- **Task details**
Of all the entries below, retype only the lines from the one with "[radio] (261, 205)" through the one with "1 stella su 5 [radio] (274, 1034)", exactly as they appear.

○ ○ ○ ○

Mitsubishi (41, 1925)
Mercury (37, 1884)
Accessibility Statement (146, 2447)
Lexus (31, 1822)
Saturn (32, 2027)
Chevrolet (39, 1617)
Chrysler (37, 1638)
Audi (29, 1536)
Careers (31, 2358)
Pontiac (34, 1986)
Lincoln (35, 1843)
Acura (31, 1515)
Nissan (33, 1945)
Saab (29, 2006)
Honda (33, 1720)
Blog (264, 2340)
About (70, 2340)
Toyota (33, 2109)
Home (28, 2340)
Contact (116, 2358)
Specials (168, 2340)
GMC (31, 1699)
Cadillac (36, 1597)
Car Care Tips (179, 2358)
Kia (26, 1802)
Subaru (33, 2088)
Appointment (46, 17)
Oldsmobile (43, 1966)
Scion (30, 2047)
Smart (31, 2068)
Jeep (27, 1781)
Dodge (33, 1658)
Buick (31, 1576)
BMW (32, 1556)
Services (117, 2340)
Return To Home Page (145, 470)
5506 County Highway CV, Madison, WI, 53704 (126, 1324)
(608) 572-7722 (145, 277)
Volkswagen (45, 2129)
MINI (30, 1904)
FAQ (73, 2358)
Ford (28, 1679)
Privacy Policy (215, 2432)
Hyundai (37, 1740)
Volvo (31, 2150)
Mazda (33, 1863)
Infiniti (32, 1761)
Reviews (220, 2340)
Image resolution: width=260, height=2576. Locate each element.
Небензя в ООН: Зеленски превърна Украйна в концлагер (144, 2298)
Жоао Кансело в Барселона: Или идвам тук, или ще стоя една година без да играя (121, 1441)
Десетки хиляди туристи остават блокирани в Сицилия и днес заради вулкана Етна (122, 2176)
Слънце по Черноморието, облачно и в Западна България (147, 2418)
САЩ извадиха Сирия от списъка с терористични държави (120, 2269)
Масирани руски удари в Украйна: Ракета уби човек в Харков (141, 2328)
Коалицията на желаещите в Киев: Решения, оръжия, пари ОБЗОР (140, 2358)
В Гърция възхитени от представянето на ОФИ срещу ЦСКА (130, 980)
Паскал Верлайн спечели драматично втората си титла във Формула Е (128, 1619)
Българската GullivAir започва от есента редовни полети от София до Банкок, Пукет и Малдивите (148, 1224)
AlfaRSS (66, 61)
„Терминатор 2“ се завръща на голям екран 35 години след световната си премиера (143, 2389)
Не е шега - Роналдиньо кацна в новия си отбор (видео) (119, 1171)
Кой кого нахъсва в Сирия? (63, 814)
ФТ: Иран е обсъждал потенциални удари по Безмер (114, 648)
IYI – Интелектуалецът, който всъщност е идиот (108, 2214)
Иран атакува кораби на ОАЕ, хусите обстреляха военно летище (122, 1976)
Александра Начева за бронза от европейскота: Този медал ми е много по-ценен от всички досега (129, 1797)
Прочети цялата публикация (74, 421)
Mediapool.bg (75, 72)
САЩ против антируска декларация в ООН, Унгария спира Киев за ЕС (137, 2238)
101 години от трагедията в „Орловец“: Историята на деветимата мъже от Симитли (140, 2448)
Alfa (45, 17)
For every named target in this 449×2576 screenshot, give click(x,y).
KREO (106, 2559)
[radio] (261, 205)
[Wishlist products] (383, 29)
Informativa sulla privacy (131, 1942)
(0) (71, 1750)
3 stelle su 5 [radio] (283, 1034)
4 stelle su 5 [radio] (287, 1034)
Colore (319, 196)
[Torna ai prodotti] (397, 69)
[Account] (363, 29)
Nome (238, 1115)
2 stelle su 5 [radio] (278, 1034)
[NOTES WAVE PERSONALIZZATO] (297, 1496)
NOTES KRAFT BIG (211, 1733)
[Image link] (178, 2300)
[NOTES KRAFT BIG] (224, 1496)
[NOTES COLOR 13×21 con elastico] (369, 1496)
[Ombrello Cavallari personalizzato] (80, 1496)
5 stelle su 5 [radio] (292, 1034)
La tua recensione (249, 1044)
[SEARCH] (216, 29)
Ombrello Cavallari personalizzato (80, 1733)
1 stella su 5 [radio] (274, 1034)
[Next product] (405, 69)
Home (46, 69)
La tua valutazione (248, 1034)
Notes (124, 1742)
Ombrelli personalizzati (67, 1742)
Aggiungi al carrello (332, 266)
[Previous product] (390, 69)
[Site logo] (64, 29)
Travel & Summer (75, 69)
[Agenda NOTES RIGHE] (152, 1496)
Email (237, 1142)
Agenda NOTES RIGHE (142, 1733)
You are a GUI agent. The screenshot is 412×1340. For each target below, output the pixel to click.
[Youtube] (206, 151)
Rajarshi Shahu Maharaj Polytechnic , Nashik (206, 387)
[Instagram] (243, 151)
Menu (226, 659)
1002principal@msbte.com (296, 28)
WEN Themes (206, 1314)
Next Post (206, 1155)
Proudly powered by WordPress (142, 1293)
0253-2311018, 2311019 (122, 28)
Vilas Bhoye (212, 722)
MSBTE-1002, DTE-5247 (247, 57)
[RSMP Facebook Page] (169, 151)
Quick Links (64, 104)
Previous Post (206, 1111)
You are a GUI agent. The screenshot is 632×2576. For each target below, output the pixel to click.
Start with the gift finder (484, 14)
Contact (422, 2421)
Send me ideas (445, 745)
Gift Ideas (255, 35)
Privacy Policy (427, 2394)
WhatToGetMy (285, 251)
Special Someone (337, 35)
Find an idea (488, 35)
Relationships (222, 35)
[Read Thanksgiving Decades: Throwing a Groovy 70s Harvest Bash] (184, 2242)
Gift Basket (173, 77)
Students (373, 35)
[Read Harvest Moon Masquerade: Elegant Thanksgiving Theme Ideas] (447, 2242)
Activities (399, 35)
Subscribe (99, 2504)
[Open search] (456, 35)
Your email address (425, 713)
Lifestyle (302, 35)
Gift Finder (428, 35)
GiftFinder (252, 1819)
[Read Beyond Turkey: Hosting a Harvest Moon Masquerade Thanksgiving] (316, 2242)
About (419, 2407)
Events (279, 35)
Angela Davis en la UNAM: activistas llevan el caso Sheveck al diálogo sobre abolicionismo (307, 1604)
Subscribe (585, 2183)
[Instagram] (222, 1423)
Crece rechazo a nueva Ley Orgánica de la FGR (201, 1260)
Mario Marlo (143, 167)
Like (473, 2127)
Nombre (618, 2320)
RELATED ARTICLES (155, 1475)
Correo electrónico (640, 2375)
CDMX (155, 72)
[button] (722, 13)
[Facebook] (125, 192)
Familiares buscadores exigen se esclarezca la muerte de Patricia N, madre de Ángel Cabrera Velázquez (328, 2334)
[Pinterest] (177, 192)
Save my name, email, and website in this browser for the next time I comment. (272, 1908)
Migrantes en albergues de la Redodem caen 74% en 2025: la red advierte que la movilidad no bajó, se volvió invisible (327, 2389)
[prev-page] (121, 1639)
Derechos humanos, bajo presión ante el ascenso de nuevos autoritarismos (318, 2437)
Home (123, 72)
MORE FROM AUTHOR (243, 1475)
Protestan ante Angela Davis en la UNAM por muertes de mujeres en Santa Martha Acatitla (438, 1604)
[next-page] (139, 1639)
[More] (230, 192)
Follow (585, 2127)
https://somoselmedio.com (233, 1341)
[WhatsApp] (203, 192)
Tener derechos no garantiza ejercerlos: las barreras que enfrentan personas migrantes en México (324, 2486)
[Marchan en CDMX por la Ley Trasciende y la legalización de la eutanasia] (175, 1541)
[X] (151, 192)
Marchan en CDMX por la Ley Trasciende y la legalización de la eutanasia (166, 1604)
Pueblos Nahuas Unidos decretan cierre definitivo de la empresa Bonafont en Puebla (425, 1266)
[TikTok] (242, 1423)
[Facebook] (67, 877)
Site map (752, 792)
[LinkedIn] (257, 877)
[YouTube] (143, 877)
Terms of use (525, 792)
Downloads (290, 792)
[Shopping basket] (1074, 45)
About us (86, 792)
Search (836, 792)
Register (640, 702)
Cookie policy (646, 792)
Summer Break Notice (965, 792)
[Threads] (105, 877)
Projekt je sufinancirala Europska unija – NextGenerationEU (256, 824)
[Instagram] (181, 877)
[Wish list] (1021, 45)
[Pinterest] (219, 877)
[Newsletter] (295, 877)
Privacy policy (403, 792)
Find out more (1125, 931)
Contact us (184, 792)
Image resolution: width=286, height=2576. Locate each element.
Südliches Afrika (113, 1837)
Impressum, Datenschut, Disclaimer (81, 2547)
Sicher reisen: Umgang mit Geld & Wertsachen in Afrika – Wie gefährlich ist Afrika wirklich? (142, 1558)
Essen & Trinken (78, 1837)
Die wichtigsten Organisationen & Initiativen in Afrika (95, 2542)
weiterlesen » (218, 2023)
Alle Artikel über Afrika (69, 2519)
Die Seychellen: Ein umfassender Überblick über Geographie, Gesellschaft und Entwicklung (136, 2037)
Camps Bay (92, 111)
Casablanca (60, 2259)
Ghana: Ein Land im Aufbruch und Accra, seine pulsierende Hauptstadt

○ ○ ○ ○

- **Response**
[radio] (261, 205)
[Wishlist products] (383, 29)
Informativa sulla privacy (131, 1942)
(0) (71, 1750)
3 stelle su 5 [radio] (283, 1034)
4 stelle su 5 [radio] (287, 1034)
Colore (319, 196)
[Torna ai prodotti] (397, 69)
[Account] (363, 29)
Nome (238, 1115)
2 stelle su 5 [radio] (278, 1034)
[NOTES WAVE PERSONALIZZATO] (297, 1496)
NOTES KRAFT BIG (211, 1733)
[Image link] (178, 2300)
[NOTES KRAFT BIG] (224, 1496)
[NOTES COLOR 13×21 con elastico] (369, 1496)
[Ombrello Cavallari personalizzato] (80, 1496)
5 stelle su 5 [radio] (292, 1034)
La tua recensione (249, 1044)
[SEARCH] (216, 29)
Ombrello Cavallari personalizzato (80, 1733)
1 stella su 5 [radio] (274, 1034)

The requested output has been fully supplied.